My voice echoed, plaintive and raw, and maybe that was what made him turn. He stood there, his expression still closed off, a stranger. How many nights had I lain awake, tracing the contours of that miraculous face? How many days had I skimmed pencil to page, trying time and again to capture the light that radiated from his kind, true heart?
“Theo, please,” I begged him, tears already wet on my cheeks. There was an ache inside me gasping, a darkness ready to obliterate the pale light of the moon overhead. “Let me just explain. I didn’t want to lie to you. I’m so, so sorry. I never planned for this, I swear.”
“What am I supposed to say to you?” Theo demanded. His voice struck me hard, but I could see him breaking apart underneath it all. “She said you were dying, Claire. That you only have months to
live! I thought . . . all this time I thought the two of us could be . . .” He stopped, swallowing back the words, the late-night whispers, all those what ifs and one days I’d fooled myself into ignoring as I held onto right now so tight.
“I know,” I said, broken. “I’m sorry.”
“You came after me.” Theo was accusing, wheels spinning in his mind. “I walked away because I thought you were better off without me. I was trying to protect you! And when you showed up at my office I thought . . . that we could be together. That you were in, all in.”

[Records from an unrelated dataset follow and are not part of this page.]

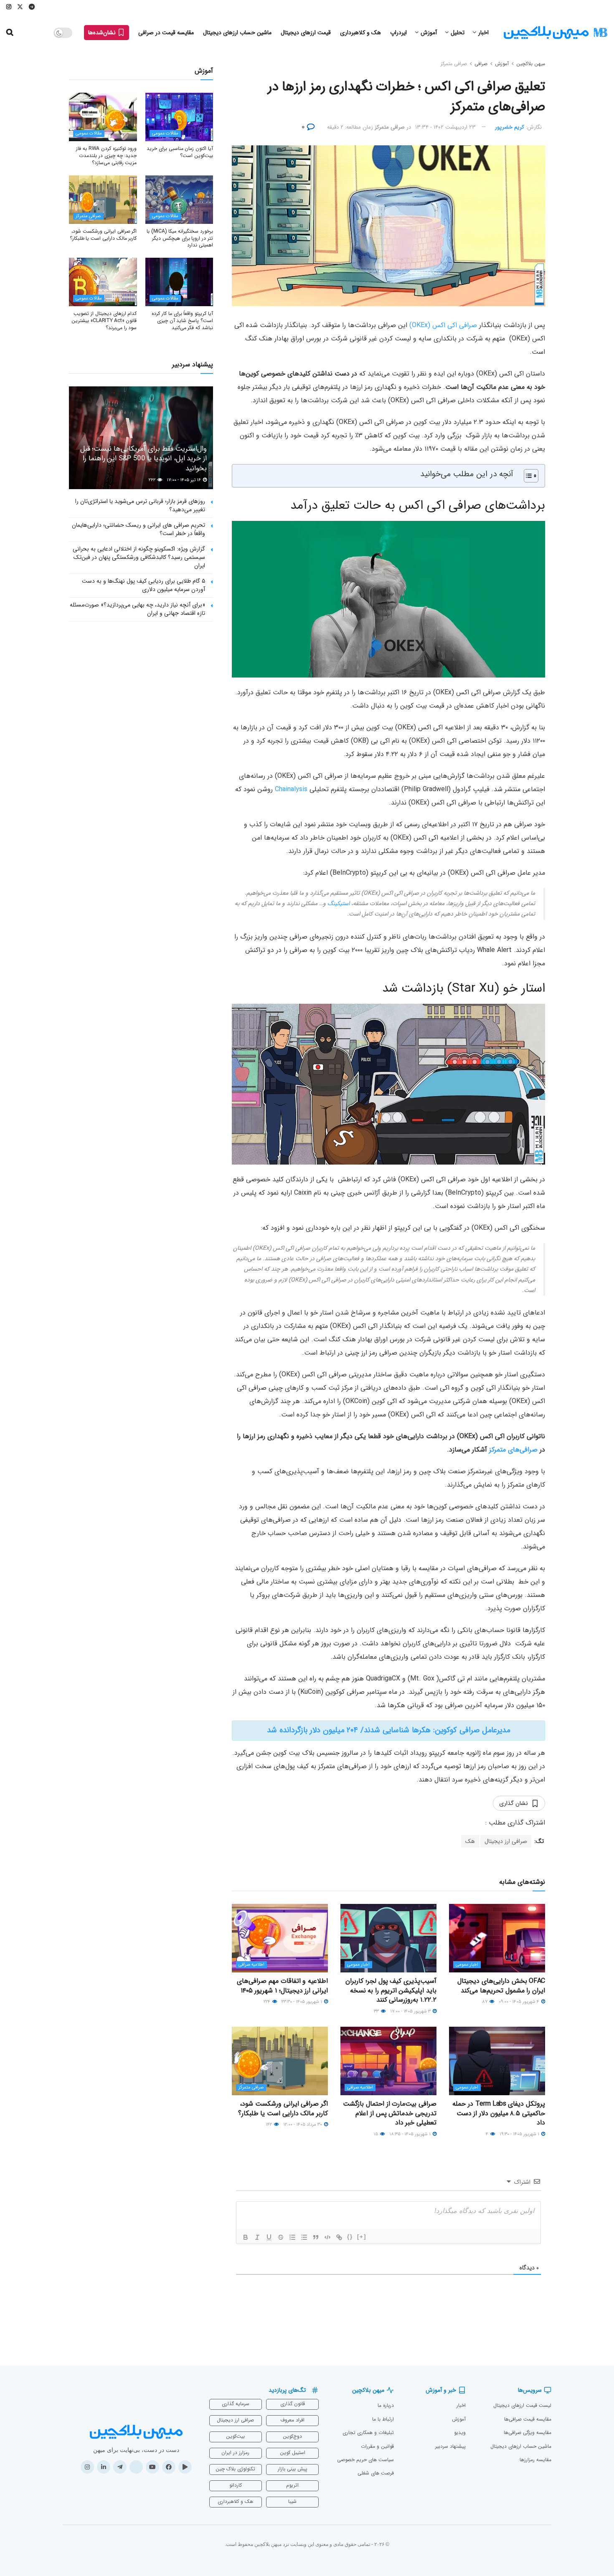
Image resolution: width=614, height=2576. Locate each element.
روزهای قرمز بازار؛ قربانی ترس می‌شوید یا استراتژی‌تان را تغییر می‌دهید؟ (140, 505)
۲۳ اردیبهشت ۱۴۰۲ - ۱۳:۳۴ (445, 127)
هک (470, 1841)
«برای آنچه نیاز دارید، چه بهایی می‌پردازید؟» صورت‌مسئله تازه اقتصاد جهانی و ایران (137, 609)
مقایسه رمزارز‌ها (535, 2460)
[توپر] (245, 2237)
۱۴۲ (269, 2124)
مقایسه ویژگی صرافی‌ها (527, 2432)
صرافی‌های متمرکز (513, 1449)
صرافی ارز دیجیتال (506, 1841)
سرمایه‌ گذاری (235, 2404)
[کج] (257, 2237)
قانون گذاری (292, 2404)
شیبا (292, 2501)
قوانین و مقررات (377, 2446)
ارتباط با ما (383, 2419)
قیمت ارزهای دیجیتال (306, 32)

“I am! Theo, you don’t understand—”
“You lied to me,” he yelled, echoing in the dark, snowy park. “The one person I thought I knew better than anyone. Why?” His voice turned pleading. “Tell me, why did you hide this from me? Why didn’t you let me in?”
“Because I love you!”
My words seemed to ricochet around us, bouncing off every cold, frozen tree trunk and empty black iron bench. “I love you, Theo,” I sobbed. “And I couldn’t . . . I couldn’t admit that this was all going to end.”
There was silence. Hushed by the snowfall, swallowed up into the distant city roar. A terrible, endless silence that my bruised body felt with every desperate breath.
Theo looked away. “I . . . I don’t know what to tell you, Claire. I don’t know what you want me to say.”
Say you love me. Say I’m yours. Say you’ll be mine until the end.
But I couldn’t. I’d laid my heart, still beating, at his feet, and it still wasn’t enough to close the distance between us, or strip the betrayal from those blue eyes.
“I’ll tell you anything, Theo. But please, don’t push me away.”
“I’m sorry.” When his answer came, it sounded heavy and final. “I want to talk, but this is a lot to deal with. Please, just give me some time.”
Time.
He didn’t realize just how cruel that word was, dangling a future as if I had any chance of grasping it, but I’d already hurt him too much. I nodded, even though my body was screaming not to. Every instinct I had was to hold him tightly, and kiss him until this space between us was full again. Full, and right, and the way it used to be.